[Collected data]
--------------------------------

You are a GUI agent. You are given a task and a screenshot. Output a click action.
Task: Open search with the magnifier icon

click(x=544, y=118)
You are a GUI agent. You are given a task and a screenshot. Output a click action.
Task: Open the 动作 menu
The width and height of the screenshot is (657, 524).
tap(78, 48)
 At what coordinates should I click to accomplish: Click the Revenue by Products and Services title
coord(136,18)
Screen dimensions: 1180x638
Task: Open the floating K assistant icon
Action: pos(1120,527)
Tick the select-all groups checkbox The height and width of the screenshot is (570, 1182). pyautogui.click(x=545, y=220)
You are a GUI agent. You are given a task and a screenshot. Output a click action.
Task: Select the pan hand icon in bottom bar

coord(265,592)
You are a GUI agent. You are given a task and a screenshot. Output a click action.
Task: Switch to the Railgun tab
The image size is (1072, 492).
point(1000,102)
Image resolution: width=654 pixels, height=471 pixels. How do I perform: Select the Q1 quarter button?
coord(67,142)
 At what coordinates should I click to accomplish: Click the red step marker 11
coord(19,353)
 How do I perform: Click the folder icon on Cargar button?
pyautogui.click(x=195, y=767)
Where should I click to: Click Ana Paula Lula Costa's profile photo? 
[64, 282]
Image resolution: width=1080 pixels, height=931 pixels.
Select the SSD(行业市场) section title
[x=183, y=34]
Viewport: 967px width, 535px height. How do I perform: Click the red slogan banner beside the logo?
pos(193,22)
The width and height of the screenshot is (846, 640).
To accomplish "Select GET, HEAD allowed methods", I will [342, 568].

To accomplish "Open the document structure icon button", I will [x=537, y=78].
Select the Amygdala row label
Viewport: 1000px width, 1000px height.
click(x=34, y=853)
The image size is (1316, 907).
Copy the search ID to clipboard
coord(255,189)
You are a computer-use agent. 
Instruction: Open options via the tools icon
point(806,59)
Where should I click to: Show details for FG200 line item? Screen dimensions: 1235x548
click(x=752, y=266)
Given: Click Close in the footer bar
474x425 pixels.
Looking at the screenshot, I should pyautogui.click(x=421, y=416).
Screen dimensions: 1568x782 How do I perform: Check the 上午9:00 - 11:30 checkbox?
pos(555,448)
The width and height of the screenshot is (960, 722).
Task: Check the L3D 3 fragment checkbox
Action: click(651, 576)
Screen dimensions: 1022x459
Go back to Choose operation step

--------------------------------

» **REQUIREMENT**: Every single entry above has to be copied exactly.

» **OUTPUT OF THE TASK**:
You are a GUI agent. You are given a task and a screenshot. Output a click action.
Task: Open search with the magnifier icon

click(x=544, y=118)
You are a GUI agent. You are given a task and a screenshot. Output a click action.
Task: Open the 动作 menu
The width and height of the screenshot is (657, 524).
tap(78, 48)
 At what coordinates should I click to accomplish: Click the Revenue by Products and Services title
coord(136,18)
Screen dimensions: 1180x638
Task: Open the floating K assistant icon
Action: pos(1120,527)
Tick the select-all groups checkbox The height and width of the screenshot is (570, 1182). pyautogui.click(x=545, y=220)
You are a GUI agent. You are given a task and a screenshot. Output a click action.
Task: Select the pan hand icon in bottom bar

coord(265,592)
You are a GUI agent. You are given a task and a screenshot. Output a click action.
Task: Switch to the Railgun tab
The image size is (1072, 492).
point(1000,102)
Image resolution: width=654 pixels, height=471 pixels. How do I perform: Select the Q1 quarter button?
coord(67,142)
 At what coordinates should I click to accomplish: Click the red step marker 11
coord(19,353)
 How do I perform: Click the folder icon on Cargar button?
pyautogui.click(x=195, y=767)
Where should I click to: Click Ana Paula Lula Costa's profile photo? 
[64, 282]
Image resolution: width=1080 pixels, height=931 pixels.
Select the SSD(行业市场) section title
[x=183, y=34]
Viewport: 967px width, 535px height. How do I perform: Click the red slogan banner beside the logo?
pos(193,22)
The width and height of the screenshot is (846, 640).
To accomplish "Select GET, HEAD allowed methods", I will [342, 568].

To accomplish "Open the document structure icon button", I will [x=537, y=78].
Select the Amygdala row label
Viewport: 1000px width, 1000px height.
click(x=34, y=853)
The image size is (1316, 907).
Copy the search ID to clipboard
coord(255,189)
You are a computer-use agent. 
Instruction: Open options via the tools icon
point(806,59)
Where should I click to: Show details for FG200 line item? Screen dimensions: 1235x548
click(x=752, y=266)
Given: Click Close in the footer bar
474x425 pixels.
Looking at the screenshot, I should pyautogui.click(x=421, y=416).
Screen dimensions: 1568x782 How do I perform: Check the 上午9:00 - 11:30 checkbox?
pos(555,448)
The width and height of the screenshot is (960, 722).
Task: Check the L3D 3 fragment checkbox
Action: click(651, 576)
Screen dimensions: 1022x459
Go back to Choose operation step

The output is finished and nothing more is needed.